When you reach the line with "1292x578 pixels. Task: Select" in the records below, begin transcribing exactly and continue up to and including the line with "Task: Click the notifications bell icon", leaving out every picture.

### Records shown
----
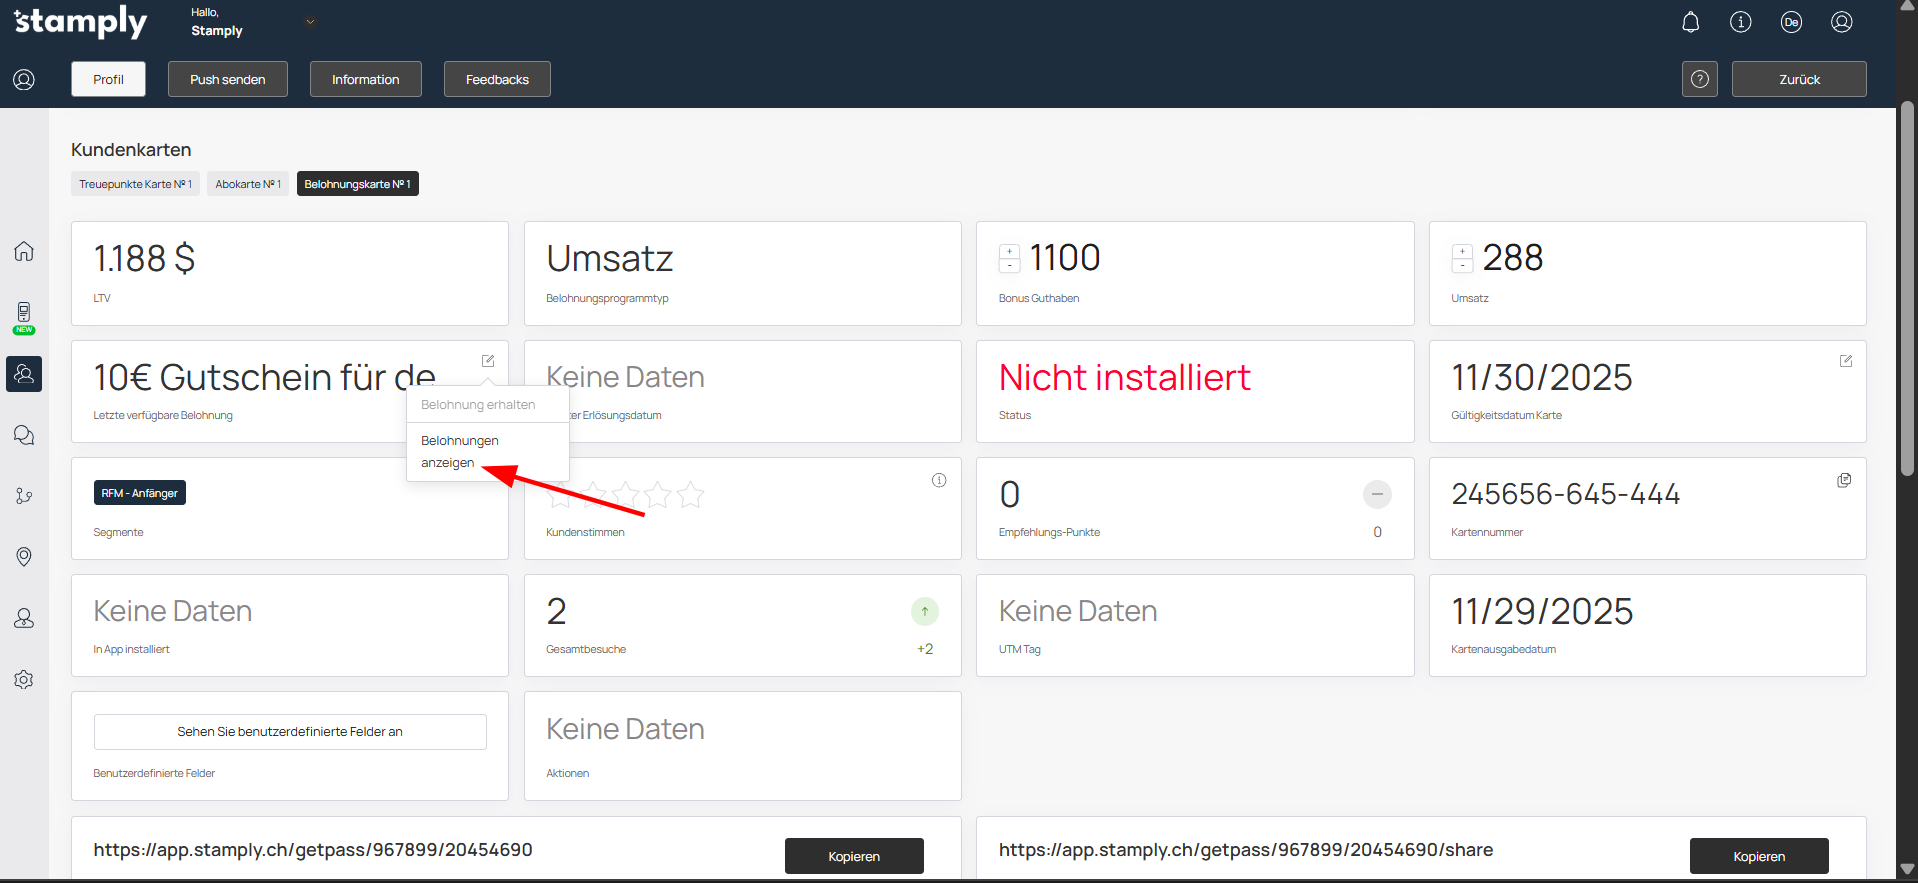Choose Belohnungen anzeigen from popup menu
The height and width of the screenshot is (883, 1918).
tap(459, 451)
----
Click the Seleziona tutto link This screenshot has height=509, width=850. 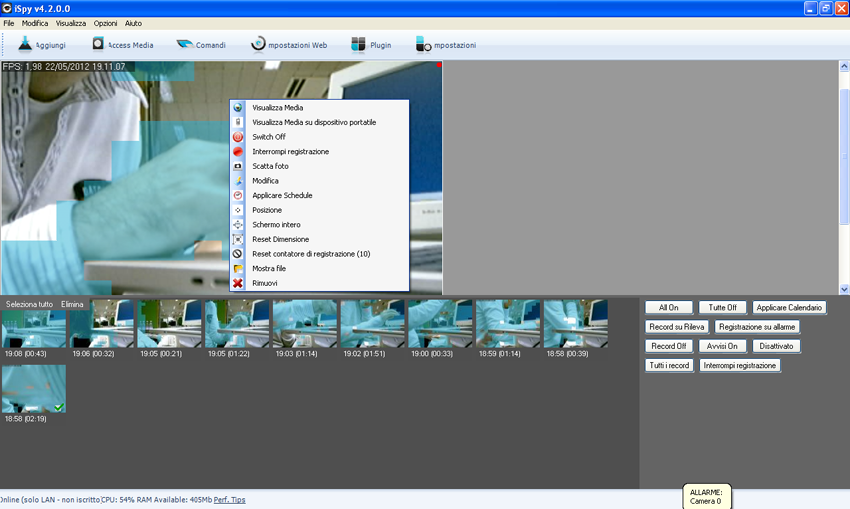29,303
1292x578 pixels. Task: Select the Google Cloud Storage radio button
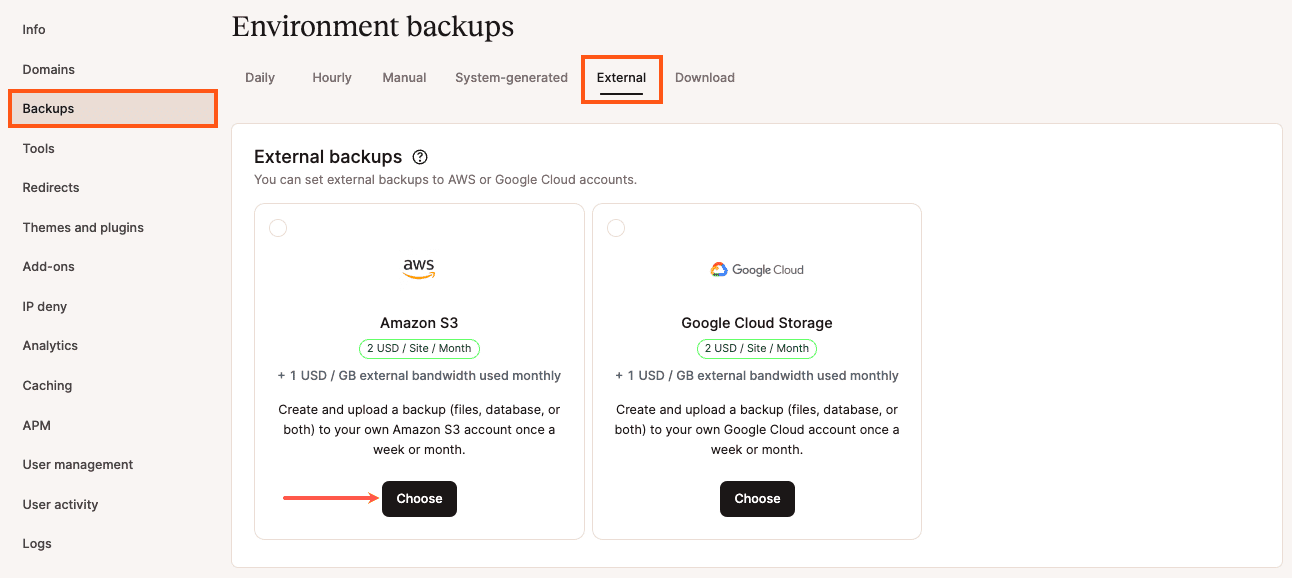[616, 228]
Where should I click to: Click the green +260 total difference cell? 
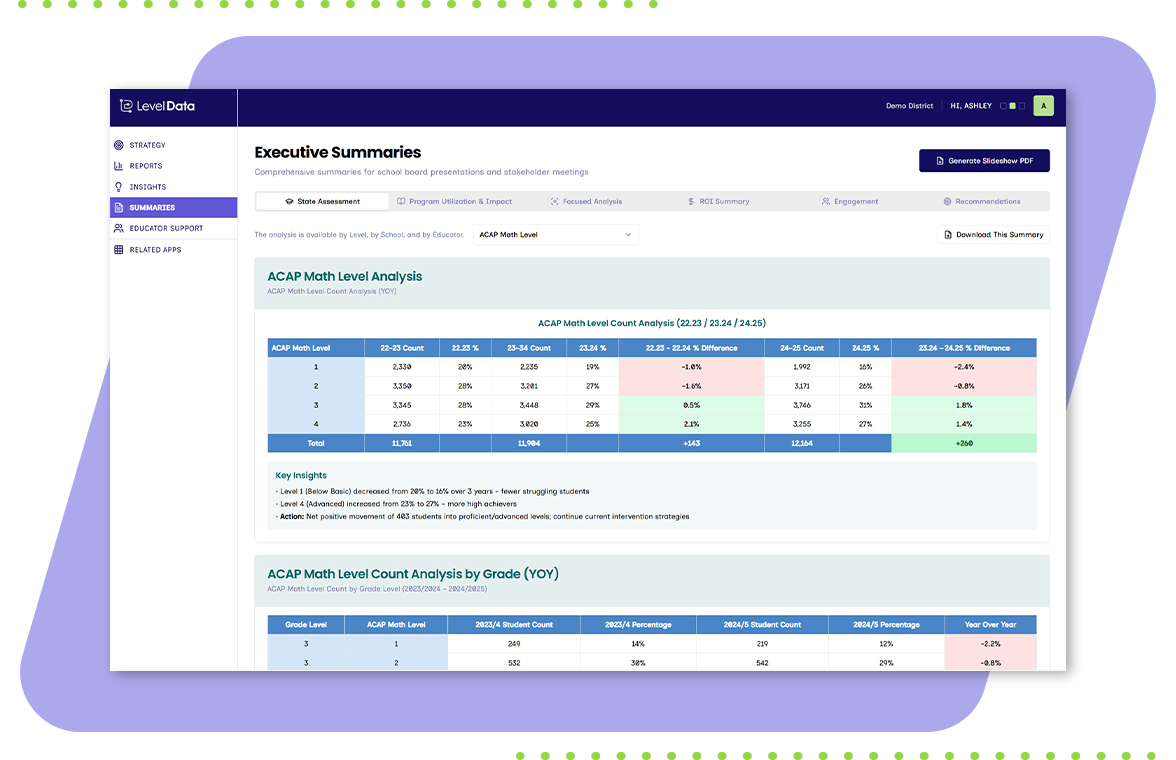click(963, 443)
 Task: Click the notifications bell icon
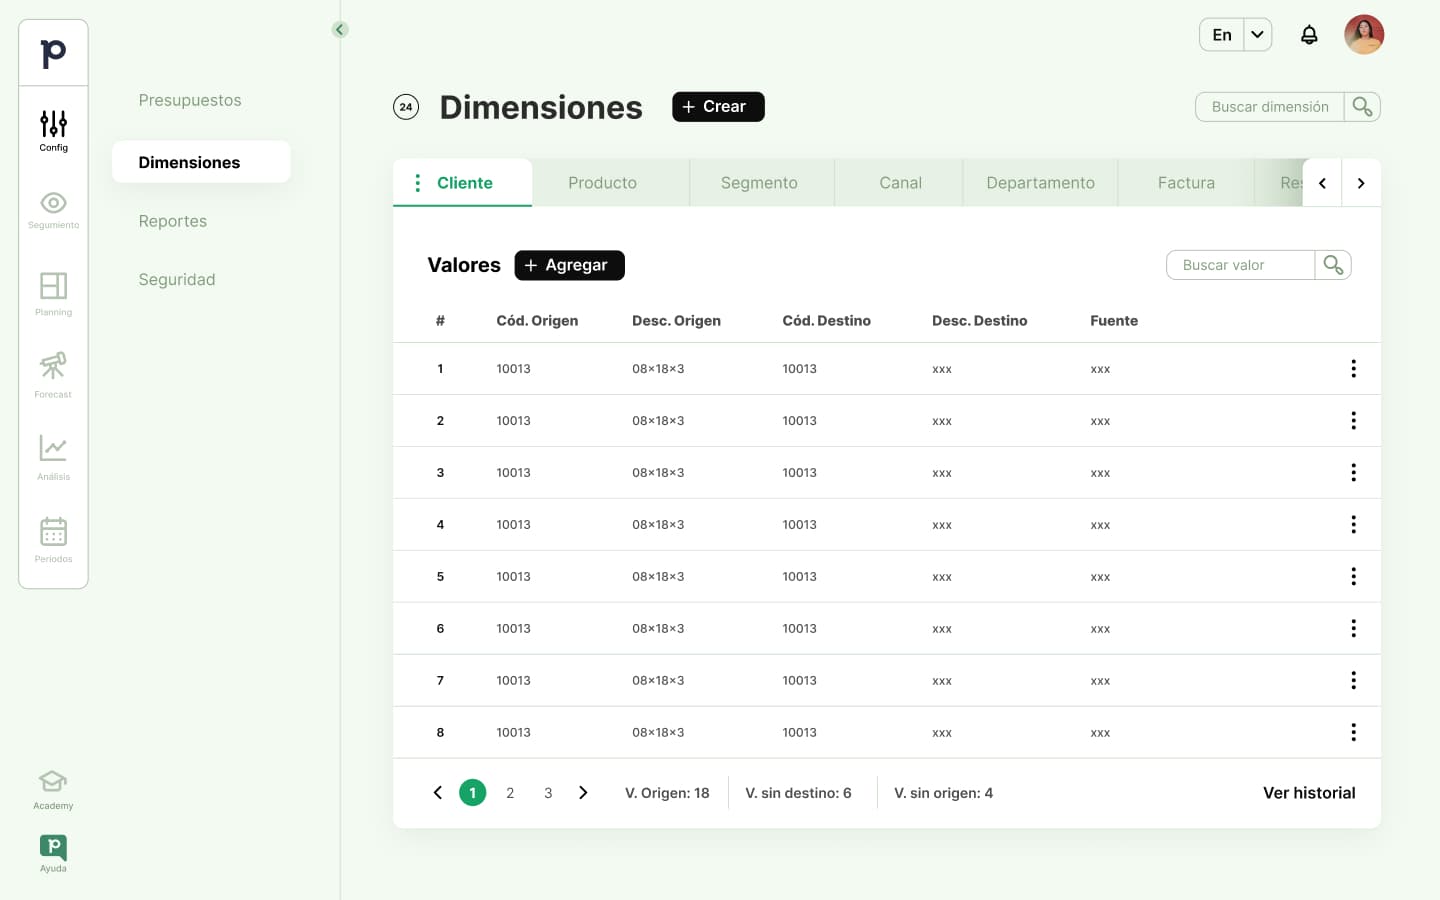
----
### Result of the exercise
1292x578 pixels. Task: Select the Google Cloud Storage radio button
[616, 228]
Where should I click to: Click the green +260 total difference cell? 
click(963, 443)
 Task: Click the notifications bell icon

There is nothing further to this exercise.